Mailing-List: contact user-help@couchdb.apache.org; run by ezmlm
Precedence: bulk
Reply-To: user@couchdb.apache.org
Received-SPF: pass (nike.apache.org: domain of truemped@googlemail.com
 designates 72.14.220.153 as permitted sender)
DomainKey-Signature: a=rsa-sha1; c=nofws;
        d=googlemail.com; s=gamma;
        h=content-type:mime-version:subject:from:in-reply-to:date
         :content-transfer-encoding:message-id:references:to:x-mailer;
        b=JAFN6sRW/2mQGgeB62cXa45Q10JTupdMC9/Ep6U4eBZBm6jwTq5GcONGOifc7sZBMP
         YpGNOSeZPIRVApACJMOXxqawfHtn+0NRUh9NWJuwDwUE94mTIm9h6qXqIFV0d/jAwhcr
         w54dmRf/YXBWgBRy0Zt5CBd+YZdM7DRg3EWGI=
Content-Type: text/plain; charset=us-ascii; format=flowed; delsp=yes
Mime-Version: 1.0 (Apple Message framework v1076)
Subject: Re: Sorting items by number of votes
From: Daniel Truemper <truemped@googlemail.com>
In-Reply-To: <254CF962-CC02-4FEA-9A60-ECF2E71CA2D2@devonweller.com>
Date: Thu, 5 Nov 2009 18:43:17 +0100
Content-Transfer-Encoding: 7bit
Message-Id: <B9B4BFDF-EA7A-4D1D-B156-FD6ED652B38E@googlemail.com>
References: <3E00739B-2973-4A13-AF4D-9992A39A6527@devonweller.com>
 <ea28b75b0911050604p20dcd1f2ldf28dc61a719d96c@mail.gmail.com>
 <254CF962-CC02-4FEA-9A60-ECF2E71CA2D2@devonweller.com>
To: user@couchdb.apache.org

Hi,

> Using a list is an interesting idea.  Although, I suspect that  
> method would become inefficient for things like "give me the 10  
> resources with the most votes" when there are 10,000 resources in  
> the database.
hm, I don't think that a list is the appropriate way to go here since  
a list is based on a view again (AFAIK).

> I think my solution will be to create a map reduce which just counts  
> the votes by resource_id.  And then use that information to do a  
> bulk request for the top 10 documents by ID.
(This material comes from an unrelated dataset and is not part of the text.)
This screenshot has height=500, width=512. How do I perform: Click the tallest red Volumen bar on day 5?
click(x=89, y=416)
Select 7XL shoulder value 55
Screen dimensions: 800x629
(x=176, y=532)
> Regarding the example in the wiki:
>
> As a new user, I just followed an example from the wiki: http://wiki.apache.org/couchdb/View_Snippets#aggregate_sum
>
> Is that example an incorrect way of using a CouchDB view?  Should it  
> be removed?
No, it is not. If you step through it you will notice what happens.  
Here is the code again:

// Map function
function(doc) {
   if (doc.Type == "customer") {
     emit([doc._id, 0], doc);
   } else if (doc.Type == "order") {
     emit([doc.customer_id, 1], doc);
   }
}

// Reduce function
// Only produces meaningful output.customer_details if group_level >= 1
function(keys, values, rereduce) {
   var output = {};
   if (rereduce) {
     for (idx in values) {
       if (values[idx].total !== undefined) {
         output.total += values[idx].total;
       } else if (values[idx].customer_details !== undefined) {
         output.customer_details = values[idx].customer_details;
       }
     }
   } else {
     for (idx in values) {
       if (values[idx].Type == "customer") output.customer_details =  
doc;
       else if (values[idx].Type == "order") output.total += 1;
     }
   }
   return output;
}


1. The map function emits a compound key that is [doc._id, 0] for  
customers and [doc.customer_id, 1] for orders. So in the case of 2  
customers with 3 orders each the resulting tree looks like the  
following:

key, value

[ 1, 0 ], customer1
[ 1, 1 ], customer1order
[ 1, 1 ], customer1order
[ 1, 1 ], customer1order
[ 2, 0 ], customer2
[ 2, 1 ], customer2order
[ 2, 1 ], customer2order
[ 2, 1 ], customer2order

with customer1 having id 1 and customer2 having id 2.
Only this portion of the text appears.